October 5, 2010

For the Love of the Game: There Is Crying in Baseball

Print More

There’s a crisp in the air, the green leaves of summer are changing colors and falling from the trees, and baking ovens are beginning to give off the odor of pumpkin and cinnamon. Yes, it’s that time of year again –– Fall –– which also means that it’s time for the playoffs in baseball. After another memorable regular season, a few of the boys of summer get one more month to become legends of the fall. In October, the MLB playoffs take center stage on the American professional sports landscape.

And why not? As the long six-month season begins to drag with most teams falling out of contention, suddenly the field shrinks down to eight teams who compete against each other to determine a champion at the end of this month. Only the best teams get a shot at a ring, and there is little room for error. The playoffs demand the most physically, mentally and emotionally from players, managers and coaches alike. The playoffs are a uniquely special time to watch a game of baseball. With the participants being stretched to their limits, you are bound to see things you wouldn’t normally see during the regular season.

Jimmy Dugan famously said in “A League of Their Own,” “There’s no crying in baseball.” But actually, you may see a lot of crying in baseball during the playoffs. Of course, Shirley Baker was crying for being yelled at and not for losing a playoff game, but nonetheless, Dugan’s quote has been appropriated to mean there is no crying in baseball period, so I will not only defend but also praise crying in baseball. As I mentioned previously, the playoffs stretch every player, manager, and coach to his limits physically, mentally and emotionally, and crying seems to be the natural response when you push that limit emotionally.

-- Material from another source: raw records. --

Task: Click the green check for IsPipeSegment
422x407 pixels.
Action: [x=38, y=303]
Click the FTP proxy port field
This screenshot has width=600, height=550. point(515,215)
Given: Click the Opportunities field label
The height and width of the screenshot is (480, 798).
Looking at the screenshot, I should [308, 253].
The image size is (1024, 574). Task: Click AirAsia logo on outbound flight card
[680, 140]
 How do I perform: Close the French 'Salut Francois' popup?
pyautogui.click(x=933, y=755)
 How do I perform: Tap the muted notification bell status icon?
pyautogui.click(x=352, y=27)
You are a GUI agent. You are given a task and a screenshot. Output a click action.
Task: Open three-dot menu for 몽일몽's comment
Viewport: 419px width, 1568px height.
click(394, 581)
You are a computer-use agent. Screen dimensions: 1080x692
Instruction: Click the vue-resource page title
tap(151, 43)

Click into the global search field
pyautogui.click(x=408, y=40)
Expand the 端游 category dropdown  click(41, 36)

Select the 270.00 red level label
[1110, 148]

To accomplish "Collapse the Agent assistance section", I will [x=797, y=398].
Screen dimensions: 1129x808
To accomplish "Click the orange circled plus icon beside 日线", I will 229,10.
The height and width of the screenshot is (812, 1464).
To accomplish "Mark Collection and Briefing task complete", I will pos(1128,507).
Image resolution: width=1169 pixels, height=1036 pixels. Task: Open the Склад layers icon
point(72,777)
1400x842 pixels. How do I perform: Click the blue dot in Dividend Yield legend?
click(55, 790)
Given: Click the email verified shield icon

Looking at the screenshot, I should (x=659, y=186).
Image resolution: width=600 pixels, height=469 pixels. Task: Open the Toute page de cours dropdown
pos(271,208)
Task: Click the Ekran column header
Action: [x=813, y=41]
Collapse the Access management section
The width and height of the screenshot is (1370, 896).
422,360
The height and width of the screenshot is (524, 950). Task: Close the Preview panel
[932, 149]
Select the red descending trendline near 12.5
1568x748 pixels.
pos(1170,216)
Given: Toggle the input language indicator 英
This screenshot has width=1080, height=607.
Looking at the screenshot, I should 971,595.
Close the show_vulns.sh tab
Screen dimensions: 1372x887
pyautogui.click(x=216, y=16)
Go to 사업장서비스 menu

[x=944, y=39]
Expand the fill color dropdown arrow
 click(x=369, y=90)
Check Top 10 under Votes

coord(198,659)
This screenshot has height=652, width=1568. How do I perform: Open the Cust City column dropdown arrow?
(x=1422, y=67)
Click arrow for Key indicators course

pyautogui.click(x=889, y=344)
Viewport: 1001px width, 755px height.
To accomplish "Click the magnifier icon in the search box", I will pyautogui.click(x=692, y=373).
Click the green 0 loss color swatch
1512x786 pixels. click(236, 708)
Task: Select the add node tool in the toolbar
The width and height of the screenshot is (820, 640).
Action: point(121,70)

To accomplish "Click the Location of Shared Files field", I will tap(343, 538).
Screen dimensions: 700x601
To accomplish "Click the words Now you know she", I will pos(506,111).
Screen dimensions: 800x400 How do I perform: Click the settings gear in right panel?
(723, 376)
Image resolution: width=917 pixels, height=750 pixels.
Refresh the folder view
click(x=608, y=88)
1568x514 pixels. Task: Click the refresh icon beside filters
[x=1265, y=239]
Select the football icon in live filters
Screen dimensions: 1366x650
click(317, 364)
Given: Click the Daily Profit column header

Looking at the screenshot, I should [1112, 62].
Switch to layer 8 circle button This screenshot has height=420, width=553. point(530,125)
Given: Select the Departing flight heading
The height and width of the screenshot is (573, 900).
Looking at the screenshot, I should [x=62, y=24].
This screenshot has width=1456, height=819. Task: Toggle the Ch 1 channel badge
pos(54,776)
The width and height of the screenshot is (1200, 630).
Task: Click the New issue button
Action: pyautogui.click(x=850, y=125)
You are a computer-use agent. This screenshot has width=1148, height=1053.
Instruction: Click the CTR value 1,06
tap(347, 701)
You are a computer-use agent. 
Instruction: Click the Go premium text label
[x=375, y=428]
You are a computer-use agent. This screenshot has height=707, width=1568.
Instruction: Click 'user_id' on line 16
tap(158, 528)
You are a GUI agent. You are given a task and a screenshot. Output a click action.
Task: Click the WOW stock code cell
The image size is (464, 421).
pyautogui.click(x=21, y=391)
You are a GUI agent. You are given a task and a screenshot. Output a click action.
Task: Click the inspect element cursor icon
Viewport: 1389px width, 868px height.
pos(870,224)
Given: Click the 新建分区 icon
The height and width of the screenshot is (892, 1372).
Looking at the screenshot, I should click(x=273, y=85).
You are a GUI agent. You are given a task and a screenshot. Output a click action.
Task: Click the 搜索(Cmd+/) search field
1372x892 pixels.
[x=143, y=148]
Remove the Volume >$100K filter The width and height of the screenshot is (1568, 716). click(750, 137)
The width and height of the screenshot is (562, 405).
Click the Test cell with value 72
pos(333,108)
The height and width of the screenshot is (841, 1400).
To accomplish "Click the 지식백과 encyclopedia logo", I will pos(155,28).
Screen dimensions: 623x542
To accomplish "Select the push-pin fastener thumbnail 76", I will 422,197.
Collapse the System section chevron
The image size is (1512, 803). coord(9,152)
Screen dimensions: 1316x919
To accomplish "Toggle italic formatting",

Crying seems to be the ultimate response in extreme situations. We cry when we are depressingly sad and we cry when we are ecstatically happy. We associate crying with sad moments in our lives like disappointments, breakups and deaths, as well as with moments of particularly joyful fits of laughter, reunions with loved-ones and momentous achievements. Crying is our response in extreme situations. It is a release when we can no longer go any further –– a physical manifestation of our inability to give any more emotionally.

This month, MLB players, managers and coaches will be pushed to the extreme. Most, if not all, of the teams will at some point find themselves in the inescapable throes of heartbreaking defeat, which will push them ever so closer to the maddening point of elimination. At the same time, many of the teams will taste sweet victory, which will bring them closer to wining that ring. And of course, one will bask in the ecstasy that is a championship. In fact, you will inevitably witness these extreme emotions side-by-side, because in every game one team must win while the other loses. While one team is brought to tears because its season has abruptly ended, another can cry for joy because it has advanced.

But it’s only a game you might say. Why should these multi-million dollar athletes cry over some game when they are being so well-compensated regardless, and when there are much more important things to cry about around the world? Well, I don’t want these players to be satisfied just with a paycheck. And yes, in the grand scheme of things there are much more important things to cry about. But why should an athlete be concerned with the grand scheme of things when he is playing a game? Ideally, an athlete should be emotionally invested in his pursuit. When you see an athlete crying either after a win or a loss you cannot question his or her passion for the game.

This passion is the reason I enjoy watching sports. I enjoy seeing other people passionately involved in what they are doing; it is inspirational. Wouldn’t we all like to find that thing we like to do and passionately pursue it? Through these athletes who perform passionately and consequently are brought to tears in moments of defeat and achievement we live our lives of passion vicariously.

This weekend at Saturday’s field hockey game when freshman attacker Hannah Balleza broke down after a heartbreaking defeat to league rival Yale I was reminded of this. She reminded me of the passionate pursuit which I so admire in athletes and wish to similarly feel toward something myself. This month I look forward to seeing that same passion expressed by my heroes on the diamond. So go ahead and cry, Dusty Baker, if you finally win a World Series. Go ahead and cry, Josh Hamilton, if you lead the Rangers to a long-awaited series victory. Go ahead and cry, Alex Rodriguez, if you lose en route to the World Series, because even though your team won the Series last year I want to see that you are passionate enough not to settle for anything less than the same this year.